Computing the CER and WER#

This example shows how to compute the character error rate (CER) and word error rate (WER) with Stringalign and how the choice of tokenizer can be important.

import stringalign

One way to measure the performance of a predicted text transcription compared to a reference is by calculating the character error rate (CER) and word error rate (WER) which are special cases of the token error rate (TER) (For more details on these metrics see The character, word and token error rate). To calculate the CER between two strings we first need a character-level tokenizer which we use to get an alignment that we can use to compare the strings.

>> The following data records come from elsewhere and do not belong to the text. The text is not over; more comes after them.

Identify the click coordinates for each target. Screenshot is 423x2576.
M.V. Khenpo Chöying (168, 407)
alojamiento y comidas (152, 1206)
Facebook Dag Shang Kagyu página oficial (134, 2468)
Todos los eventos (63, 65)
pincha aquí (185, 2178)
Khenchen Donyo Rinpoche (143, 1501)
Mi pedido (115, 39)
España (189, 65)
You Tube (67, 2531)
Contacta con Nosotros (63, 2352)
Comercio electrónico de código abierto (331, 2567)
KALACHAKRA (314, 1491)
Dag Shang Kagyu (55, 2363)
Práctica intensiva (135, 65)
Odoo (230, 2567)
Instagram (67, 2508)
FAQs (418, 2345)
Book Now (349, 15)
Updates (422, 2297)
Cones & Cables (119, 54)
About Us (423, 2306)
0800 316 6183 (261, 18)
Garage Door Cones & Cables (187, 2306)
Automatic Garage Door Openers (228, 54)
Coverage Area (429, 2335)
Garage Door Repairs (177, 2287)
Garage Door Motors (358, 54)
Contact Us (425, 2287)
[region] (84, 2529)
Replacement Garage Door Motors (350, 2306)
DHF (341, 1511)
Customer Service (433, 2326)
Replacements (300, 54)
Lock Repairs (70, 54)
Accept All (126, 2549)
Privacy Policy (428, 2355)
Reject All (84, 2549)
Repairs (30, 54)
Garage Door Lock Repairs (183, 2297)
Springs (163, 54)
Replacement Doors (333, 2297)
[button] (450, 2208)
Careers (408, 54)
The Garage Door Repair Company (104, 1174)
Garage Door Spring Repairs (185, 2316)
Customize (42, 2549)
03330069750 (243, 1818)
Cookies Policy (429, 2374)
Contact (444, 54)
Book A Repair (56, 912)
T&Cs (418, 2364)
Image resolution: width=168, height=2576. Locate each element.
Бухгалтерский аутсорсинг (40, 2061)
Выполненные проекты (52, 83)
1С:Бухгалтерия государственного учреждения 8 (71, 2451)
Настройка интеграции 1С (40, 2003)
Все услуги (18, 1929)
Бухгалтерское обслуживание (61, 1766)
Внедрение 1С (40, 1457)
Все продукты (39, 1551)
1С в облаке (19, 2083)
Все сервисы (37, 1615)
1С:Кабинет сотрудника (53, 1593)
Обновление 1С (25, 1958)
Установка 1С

from stringalign.evaluate import AlignmentAnalyzer

reference = "Ηello world!"
predicted = "Hello world!!"

tokenizer = stringalign.tokenize.GraphemeClusterTokenizer()
alignment_analyzer = AlignmentAnalyzer.from_strings(reference, predicted, tokenizer=tokenizer)

cer = alignment_analyzer.compute_ter()

print(f"The character error rate is {cer:.2f}")
The character error rate is 0.17

You might notice that this number is twice what we may expect. We can visualise the alignment to understand why.

alignment_analyzer.visualize()
Reference:Predicted:
Η H
e e
l l
l l
o o
w w
o o
r r
l l
d d
!
! !


We see that there was a confusable character used for the H, and the benefit of this way of computing the CER and WER is that the tokenizer is explicit. If we want to resolve confusables, then we can switch out the tokenizer.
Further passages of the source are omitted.